The two sides have been involved in a protracted battle over the alleged unpaid salaries for the last three years
Vipers SC head coach Fred Kajoba has threatened to report his former side, Bright Stars, to Fifa over what he claims as unpaid dues amounting to over USh46 million.
Kajoba sued the Ugandan Premier League (UPL) side, with the tactician now stating he is ready to seek justice at Fifa if the dues are not paid.
The two parties have been involved in the dispute for the last three years.
“I am very disappointed in Bright Stars’ response especially chairman Ronnie Mutebi because he knows exactly what happened,” Kajoba told Football256.
“But I have good news for them, I am going to go out of my way to reclaim what is mine.”
Kajoba, who had referred the matter to the Federation of Uganda Football Associations (Fufa), says he would head to Fifa if the local federation will rule not in his favour.
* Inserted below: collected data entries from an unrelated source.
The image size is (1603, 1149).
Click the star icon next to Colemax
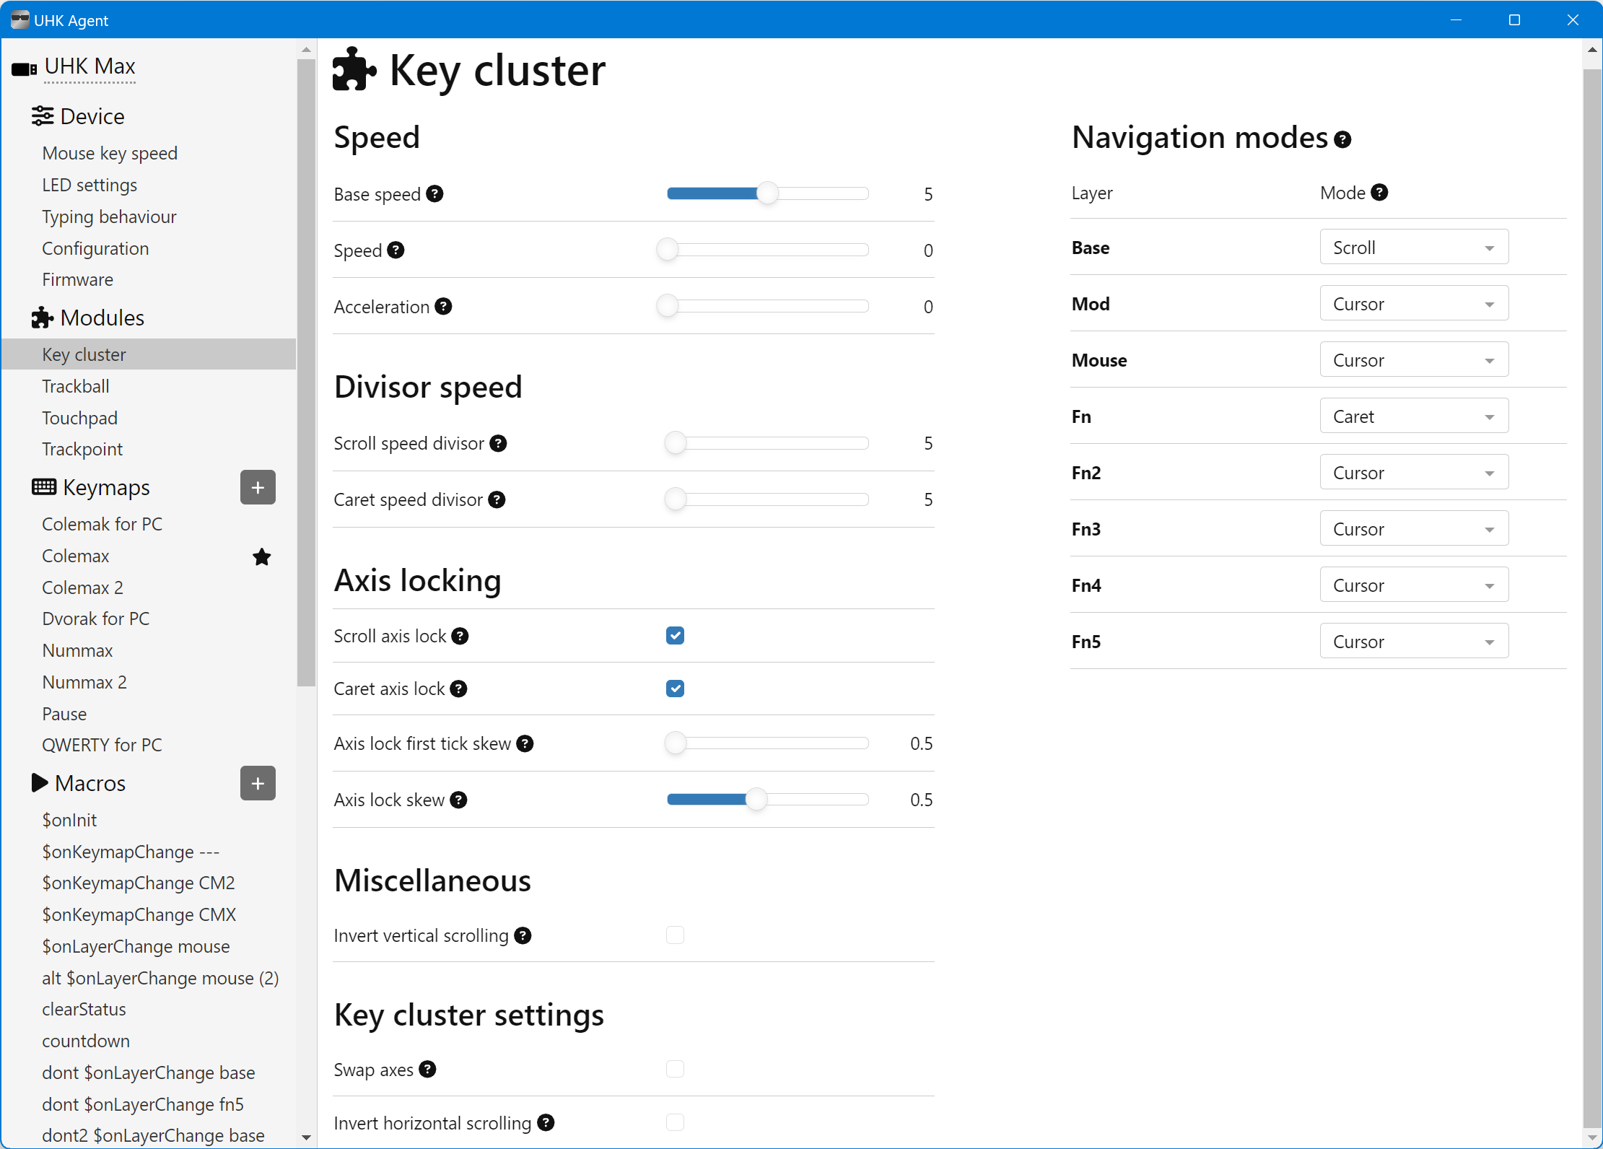tap(262, 557)
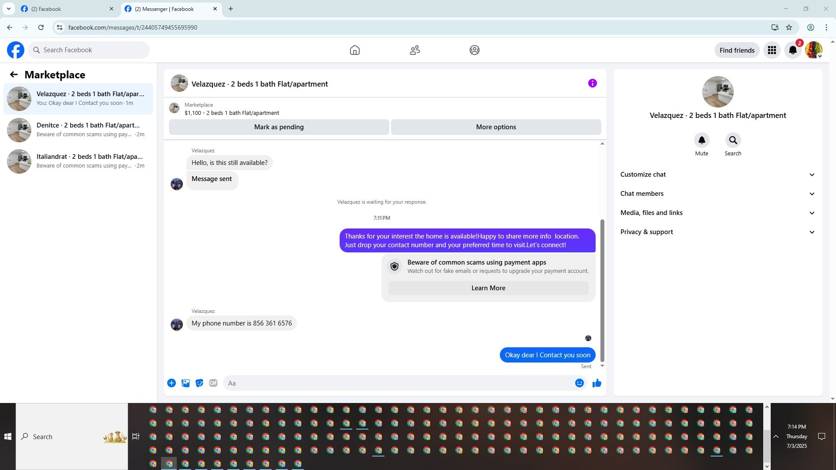This screenshot has height=470, width=836.
Task: Click the Facebook home icon
Action: pyautogui.click(x=354, y=50)
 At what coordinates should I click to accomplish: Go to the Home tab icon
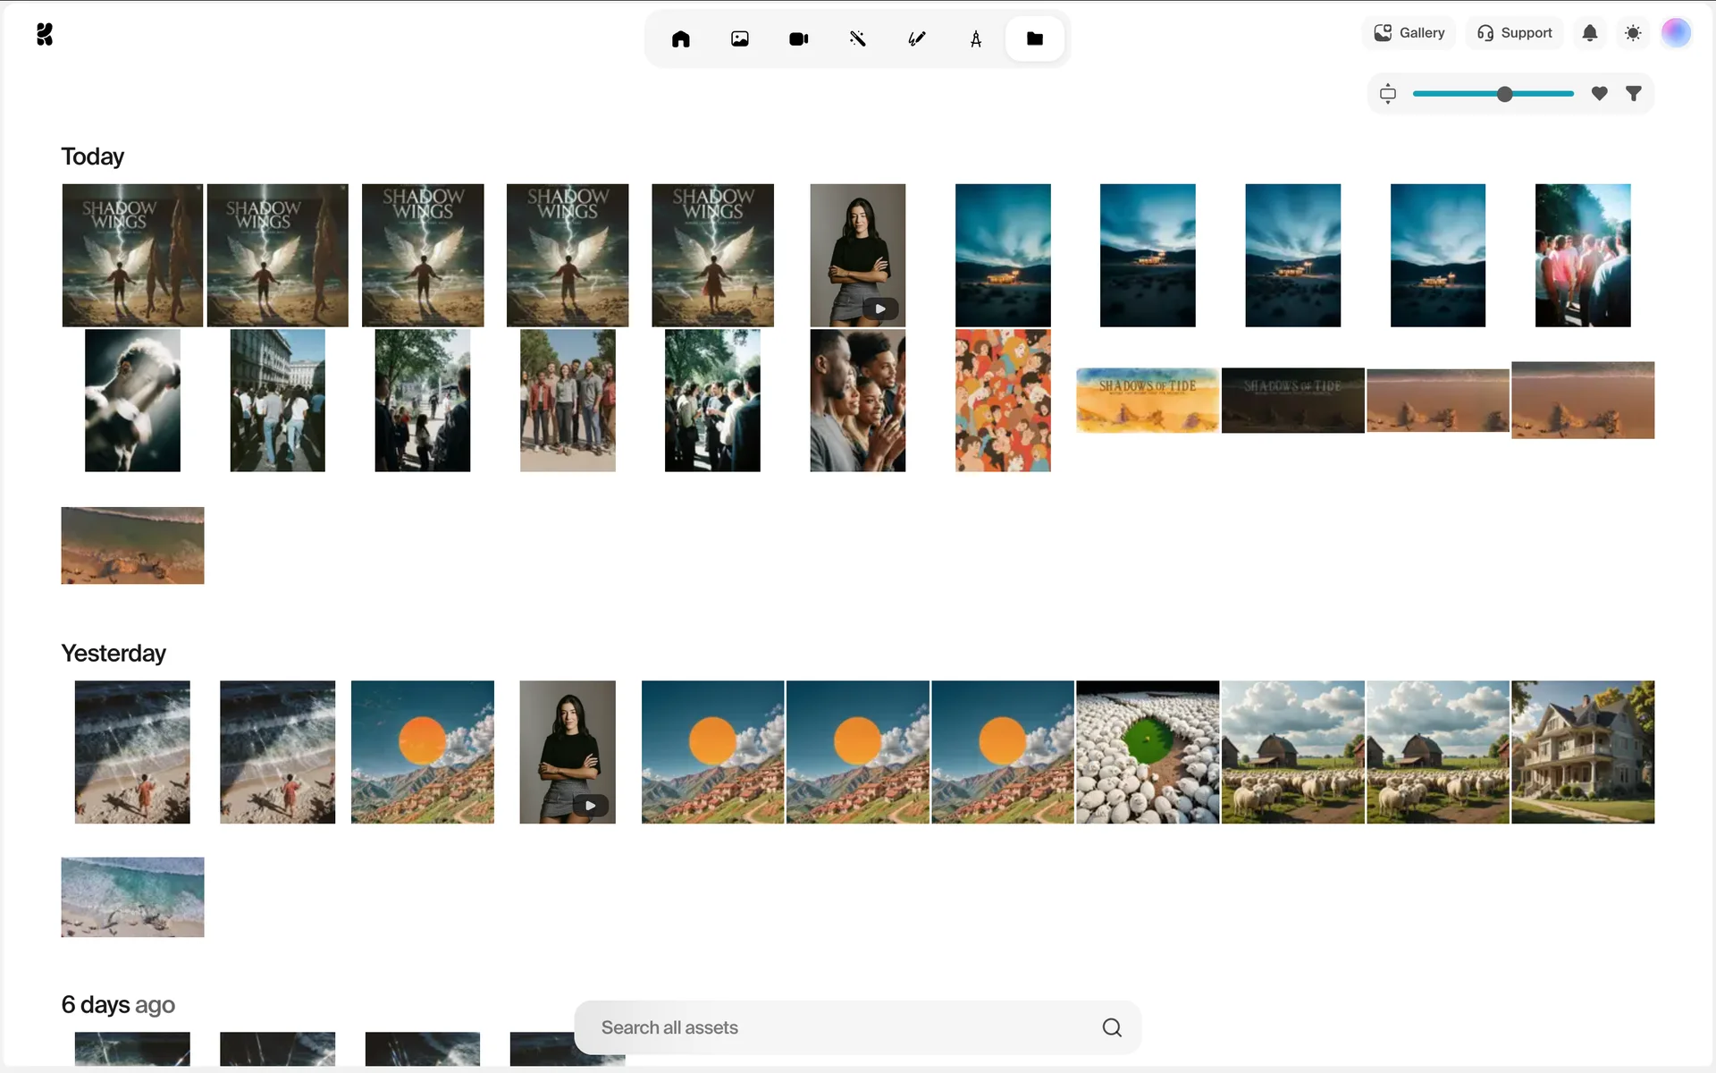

“I am only waiting for Fufa’s position and if it’s not in my favour I will continue to Fifa and even if it means selling my property to file the case I will,” Kajoba stated.
“All I want is Fifa’s interpretation on the case and I’ll come to terms with whatever the outcome will be.”
In a response to Fufa’s demands on Bright Stars to prove the dues have been settled, the Premier League outfit stated the disputed salaries have already been paid.
“We write in reference to the above-mentioned subject and your letter dated February 14, 2020, where you requested us to furnish you [Fufa] with a response regarding Kajoba’s claim of USh 46,790,000,” reads part of the statement seen by Football256.
“Kajoba was paid fully upon contract expiration in August 2016, there were no arrears of any kind.
“Kajoba then requested for a contract renewal, but the chairman informed him the club lacked the funds at the time but after some time he offered to stay on as head coach and we both agreed he would be renumerated when the club gets funds which he accepted.”
Bright Stars further claim Kajoba and his then assistant Paul Kiwanuka were hired on a two-year contract and were paid in cash due to the lack of a regular source of income from 2014 to 2016.